Тамара росла, находясь под сильным влиянием своего отца, который руководил ею в первые годы царствования, приучал быстро разбираться в государственных делах и, несмотря на противодействия князей, всюду проводил свое влияние. Тамара глубоко чтила память отца и всегда в особо трудных обстоятельствах мысленно обращалась к нему, как бы ища помощи и защиты. Она никогда не забывала, что Георгий очень любил Давида Сослана и прочил его в свои преемники, и теперь, подъехав ко дворцу, она с особенной силой почувствовала свое одиночество и невольно вспомнила, какой нежностью и любовью окружал ее отец и охранял от всех жизненных невзгод и столкновений. Она вошла в цветник, благоухающий тончайшим ароматом роз, привезенных с Ливанских гор, и пришла в живописный сад с фонтанами и беседками. Руки ее были кротко сложены на груди, как бы в знак покорности и примирения с неизбежной судьбой, но тонкие брови были непокорно сдвинуты, и твердая линия непреклонного решения залегла в мягких изящных чертах лица. Тамара подошла к одинокой башне, прилегавшей к самой отдаленной части дворца, где находилась ее опочивальня. Навстречу ей вышла верная рабыня Астар, они вместе поднялись по крутой лестнице вверх тем тайным ходом, который известен был только ближайшим лицам, окружавшим царицу.
Царские покои блестели богатой отделкой, пышными украшениями; стены были сделаны из сланцев, украшенных самоцветами и драгоценными камнями, яхонтами и смарагдами, мерцавшими при ночном освещении, как звезды. Трон царицы играл в лучах сердоликов, отшлифованных в Персии, а вокруг него стояли массивные златокованные кресла, где важно восседали во время приема у царицы министры, эриставы и военачальники. Столовую украшали дорогие ткани, ковры и разноцветная посуда, привезенные из Греции, Египта, Аравии и Индии, с которыми Иверия вела оживленную торговлю. На столиках, этажерках отливали красноватым сиянием яхонтовые и рубиновые чаши, блестели золотые и серебряные кубки, византийские эмалевые изделия, а в курильницах день и ночь, медленно сгорая, тлели куски нарезанного алоэ, или райского дерева, наполняя воздух сладким благоуханием.

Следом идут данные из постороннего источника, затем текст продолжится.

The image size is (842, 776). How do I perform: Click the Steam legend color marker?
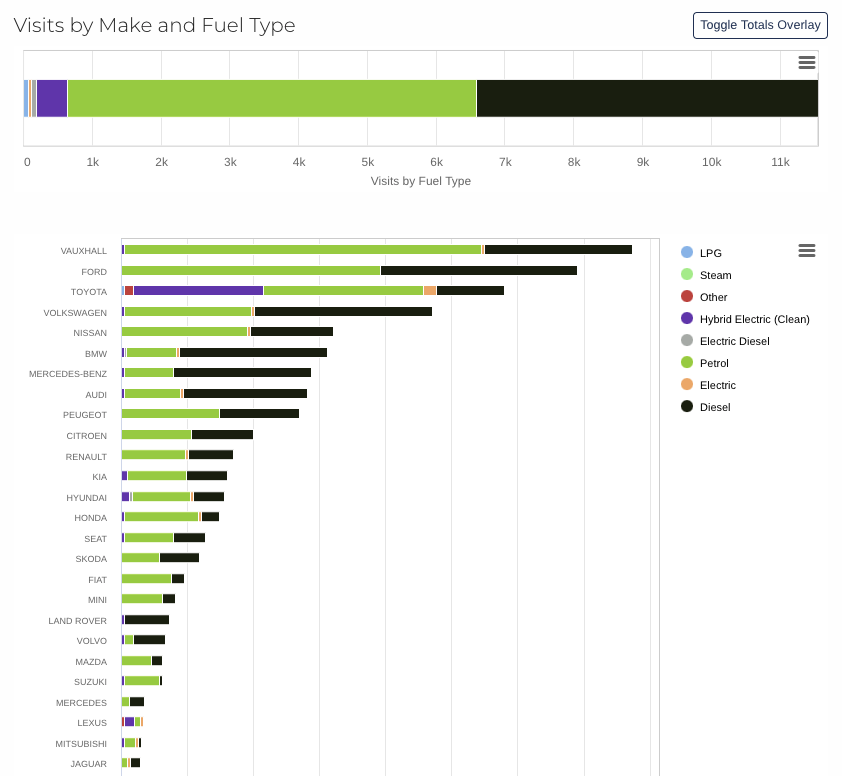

Войдя в свои покои, Тамара в глубокой печали опустилась на тахту. Горькие мысли терзали ее сердце, но она ни на минуту не теряла ясности ума, стараясь проникнуть в замыслы врагов и оградить любимую страну от возможных мятежей и восстаний.
Тихо вошла Русудан, припала горестно к ее плечу и залилась обильными слезами. Она терпеливо молчала всю дорогу, дала время оправиться Тамаре и теперь испытывала крайнюю потребность излиться в задушевной и откровенной беседе. Русудан никогда не жалела слез, зная, что они скорей всего доходили до сердца царицы и вызывали в ней сочувствие и желание разделить с Русудан радости и огорчения. Пользуясь неограниченным доверием Тамары и осведомляя ее обо всем, что делалось при дворе, хитроумная Русудан тонко и незаметно внушала свои мысли царице и добивалась того, что она слушала и исполняла ее советы. Но на этот раз, как заметила Русудан, Тамара безразлично отнеслась к ее словам и нисколько не огорчилась удрученным видом наставницы.
— Душа моя! — вкрадчиво начала она. — Зачем ты скрываешь от меня свои намерения и не следуешь больше моим советам? Почему ты не поведала мне о том, что хочешь пойти к патриарху вместе с Давидом и получить от него благословение? Разве ты не знаешь, как ненавидят его князья и патриарх, они скорей поднимут мятеж в стране, чем позволят тебе выйти за него замуж, а ему — быть царем Иверии?! Кто внушил тебе эту пагубную мысль, которая не принесет нам ничего, кроме несчастья?!
Взволнованная речь ничуть не тронула Тамару, сердце ее было замкнуто, и она сдержанно, без обычной ласки, ответила:
— Десять лет молчания и терпения не образумили наших, врагов, они больше ожесточились. Напрасно ты думаешь, что я могу снова уступить им и терпеть разлуку с Давидом. Пусть они сплотятся против нас, я обращусь к народу, к моему воинству и найду у них защиту!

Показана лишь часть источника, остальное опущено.